(Stored items)
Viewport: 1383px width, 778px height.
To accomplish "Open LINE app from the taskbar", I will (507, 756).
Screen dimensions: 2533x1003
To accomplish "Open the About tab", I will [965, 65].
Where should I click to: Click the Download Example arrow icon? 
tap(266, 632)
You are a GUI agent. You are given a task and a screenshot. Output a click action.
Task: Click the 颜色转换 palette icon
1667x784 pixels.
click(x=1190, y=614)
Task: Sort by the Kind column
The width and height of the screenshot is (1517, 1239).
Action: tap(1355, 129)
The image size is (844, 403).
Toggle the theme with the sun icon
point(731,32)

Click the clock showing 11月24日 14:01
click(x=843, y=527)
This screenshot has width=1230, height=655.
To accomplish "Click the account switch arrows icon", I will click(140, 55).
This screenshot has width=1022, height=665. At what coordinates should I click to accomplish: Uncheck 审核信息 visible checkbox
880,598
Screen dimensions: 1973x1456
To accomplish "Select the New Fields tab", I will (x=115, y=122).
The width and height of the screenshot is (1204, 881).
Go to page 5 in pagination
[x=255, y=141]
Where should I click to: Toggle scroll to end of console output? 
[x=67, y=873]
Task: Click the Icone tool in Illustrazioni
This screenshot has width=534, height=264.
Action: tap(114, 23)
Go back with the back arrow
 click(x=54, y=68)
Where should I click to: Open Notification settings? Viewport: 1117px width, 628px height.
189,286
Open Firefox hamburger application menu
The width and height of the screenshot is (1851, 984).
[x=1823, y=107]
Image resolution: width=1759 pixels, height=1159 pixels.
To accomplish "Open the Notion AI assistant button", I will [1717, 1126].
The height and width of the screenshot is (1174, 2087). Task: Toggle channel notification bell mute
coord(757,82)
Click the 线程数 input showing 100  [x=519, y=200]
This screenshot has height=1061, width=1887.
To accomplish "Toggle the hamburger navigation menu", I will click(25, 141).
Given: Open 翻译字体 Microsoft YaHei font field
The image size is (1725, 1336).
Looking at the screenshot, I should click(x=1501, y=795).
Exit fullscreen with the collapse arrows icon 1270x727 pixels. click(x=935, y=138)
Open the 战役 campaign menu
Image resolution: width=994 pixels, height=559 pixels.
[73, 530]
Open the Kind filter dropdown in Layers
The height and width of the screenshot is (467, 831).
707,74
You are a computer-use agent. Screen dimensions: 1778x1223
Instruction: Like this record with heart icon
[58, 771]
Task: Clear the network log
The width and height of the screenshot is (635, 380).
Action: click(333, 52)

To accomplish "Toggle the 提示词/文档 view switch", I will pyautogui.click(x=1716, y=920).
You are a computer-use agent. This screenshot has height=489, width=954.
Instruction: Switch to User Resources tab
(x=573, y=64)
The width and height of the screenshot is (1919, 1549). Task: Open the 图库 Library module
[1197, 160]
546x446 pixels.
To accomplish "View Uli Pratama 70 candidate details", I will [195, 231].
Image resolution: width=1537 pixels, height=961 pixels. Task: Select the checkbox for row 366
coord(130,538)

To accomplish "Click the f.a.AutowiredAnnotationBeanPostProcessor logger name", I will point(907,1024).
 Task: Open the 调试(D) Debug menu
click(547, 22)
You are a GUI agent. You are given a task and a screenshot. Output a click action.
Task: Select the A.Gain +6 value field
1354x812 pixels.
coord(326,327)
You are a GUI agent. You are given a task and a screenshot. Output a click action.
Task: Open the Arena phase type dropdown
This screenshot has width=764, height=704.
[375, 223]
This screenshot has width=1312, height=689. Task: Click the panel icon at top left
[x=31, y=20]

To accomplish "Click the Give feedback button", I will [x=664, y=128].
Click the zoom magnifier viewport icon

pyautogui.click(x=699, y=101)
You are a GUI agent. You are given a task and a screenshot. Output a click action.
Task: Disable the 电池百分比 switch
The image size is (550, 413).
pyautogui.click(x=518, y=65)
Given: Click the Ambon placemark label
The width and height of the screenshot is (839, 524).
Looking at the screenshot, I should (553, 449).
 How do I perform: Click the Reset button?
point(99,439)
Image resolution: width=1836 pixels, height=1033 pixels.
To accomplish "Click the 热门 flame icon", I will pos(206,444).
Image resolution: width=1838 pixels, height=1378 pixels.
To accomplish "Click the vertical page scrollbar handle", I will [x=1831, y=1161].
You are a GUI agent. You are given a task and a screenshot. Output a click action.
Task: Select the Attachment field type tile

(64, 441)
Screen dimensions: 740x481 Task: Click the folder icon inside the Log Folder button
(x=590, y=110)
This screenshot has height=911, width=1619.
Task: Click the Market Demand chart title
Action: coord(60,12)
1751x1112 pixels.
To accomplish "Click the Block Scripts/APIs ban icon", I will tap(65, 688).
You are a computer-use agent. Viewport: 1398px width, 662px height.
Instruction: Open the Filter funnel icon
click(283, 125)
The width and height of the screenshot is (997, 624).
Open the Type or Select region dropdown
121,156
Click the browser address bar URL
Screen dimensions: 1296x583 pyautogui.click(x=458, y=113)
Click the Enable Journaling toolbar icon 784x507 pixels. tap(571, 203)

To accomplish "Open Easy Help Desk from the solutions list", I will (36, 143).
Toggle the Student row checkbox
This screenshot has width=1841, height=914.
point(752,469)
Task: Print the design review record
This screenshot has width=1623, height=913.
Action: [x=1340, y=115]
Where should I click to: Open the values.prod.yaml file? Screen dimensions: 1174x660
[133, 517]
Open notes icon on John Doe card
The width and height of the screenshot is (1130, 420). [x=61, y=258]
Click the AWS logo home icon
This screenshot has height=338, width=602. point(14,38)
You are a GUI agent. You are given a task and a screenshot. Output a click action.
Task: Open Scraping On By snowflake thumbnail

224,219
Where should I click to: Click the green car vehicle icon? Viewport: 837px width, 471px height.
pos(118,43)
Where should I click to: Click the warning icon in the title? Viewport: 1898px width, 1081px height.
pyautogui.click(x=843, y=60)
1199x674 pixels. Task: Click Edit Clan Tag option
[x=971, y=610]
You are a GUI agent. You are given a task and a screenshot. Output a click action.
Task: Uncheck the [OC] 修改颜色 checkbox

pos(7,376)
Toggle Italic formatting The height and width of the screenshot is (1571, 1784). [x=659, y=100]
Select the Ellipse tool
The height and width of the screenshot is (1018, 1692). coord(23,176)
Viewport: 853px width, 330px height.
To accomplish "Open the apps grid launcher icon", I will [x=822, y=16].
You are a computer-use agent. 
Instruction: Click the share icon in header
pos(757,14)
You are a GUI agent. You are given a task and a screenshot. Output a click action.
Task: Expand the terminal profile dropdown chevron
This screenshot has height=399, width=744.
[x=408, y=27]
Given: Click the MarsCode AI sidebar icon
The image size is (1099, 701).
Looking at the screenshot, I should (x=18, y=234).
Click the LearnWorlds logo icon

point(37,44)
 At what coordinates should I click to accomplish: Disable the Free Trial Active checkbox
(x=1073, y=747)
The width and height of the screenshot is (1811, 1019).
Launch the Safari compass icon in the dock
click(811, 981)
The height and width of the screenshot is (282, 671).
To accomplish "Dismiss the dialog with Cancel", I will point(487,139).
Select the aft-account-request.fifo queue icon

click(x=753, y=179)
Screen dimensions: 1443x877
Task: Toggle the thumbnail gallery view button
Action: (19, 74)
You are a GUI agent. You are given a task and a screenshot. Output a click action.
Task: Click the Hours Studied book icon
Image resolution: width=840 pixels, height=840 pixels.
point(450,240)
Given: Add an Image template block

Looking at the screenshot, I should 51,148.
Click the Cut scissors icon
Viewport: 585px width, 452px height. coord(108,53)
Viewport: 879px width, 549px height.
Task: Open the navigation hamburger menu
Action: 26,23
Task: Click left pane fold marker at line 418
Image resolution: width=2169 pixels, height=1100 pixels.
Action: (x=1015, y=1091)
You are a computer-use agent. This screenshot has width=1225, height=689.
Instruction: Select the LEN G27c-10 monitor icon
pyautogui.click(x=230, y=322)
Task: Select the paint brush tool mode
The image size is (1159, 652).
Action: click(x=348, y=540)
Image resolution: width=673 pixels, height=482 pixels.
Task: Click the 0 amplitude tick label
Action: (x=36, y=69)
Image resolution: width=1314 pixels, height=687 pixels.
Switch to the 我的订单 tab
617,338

> Action item
The answer is the line with "Launch the Safari compass icon in the dock" plus every line after it to the last line of the entries above, copied exactly and with no other lines.

> Solution for this exercise
Launch the Safari compass icon in the dock
click(811, 981)
The height and width of the screenshot is (282, 671).
To accomplish "Dismiss the dialog with Cancel", I will point(487,139).
Select the aft-account-request.fifo queue icon

click(x=753, y=179)
Screen dimensions: 1443x877
Task: Toggle the thumbnail gallery view button
Action: (19, 74)
You are a GUI agent. You are given a task and a screenshot. Output a click action.
Task: Click the Hours Studied book icon
Image resolution: width=840 pixels, height=840 pixels.
point(450,240)
Given: Add an Image template block

Looking at the screenshot, I should 51,148.
Click the Cut scissors icon
Viewport: 585px width, 452px height. coord(108,53)
Viewport: 879px width, 549px height.
Task: Open the navigation hamburger menu
Action: 26,23
Task: Click left pane fold marker at line 418
Image resolution: width=2169 pixels, height=1100 pixels.
Action: (x=1015, y=1091)
You are a computer-use agent. This screenshot has width=1225, height=689.
Instruction: Select the LEN G27c-10 monitor icon
pyautogui.click(x=230, y=322)
Task: Select the paint brush tool mode
The image size is (1159, 652).
Action: click(x=348, y=540)
Image resolution: width=673 pixels, height=482 pixels.
Task: Click the 0 amplitude tick label
Action: (x=36, y=69)
Image resolution: width=1314 pixels, height=687 pixels.
Switch to the 我的订单 tab
617,338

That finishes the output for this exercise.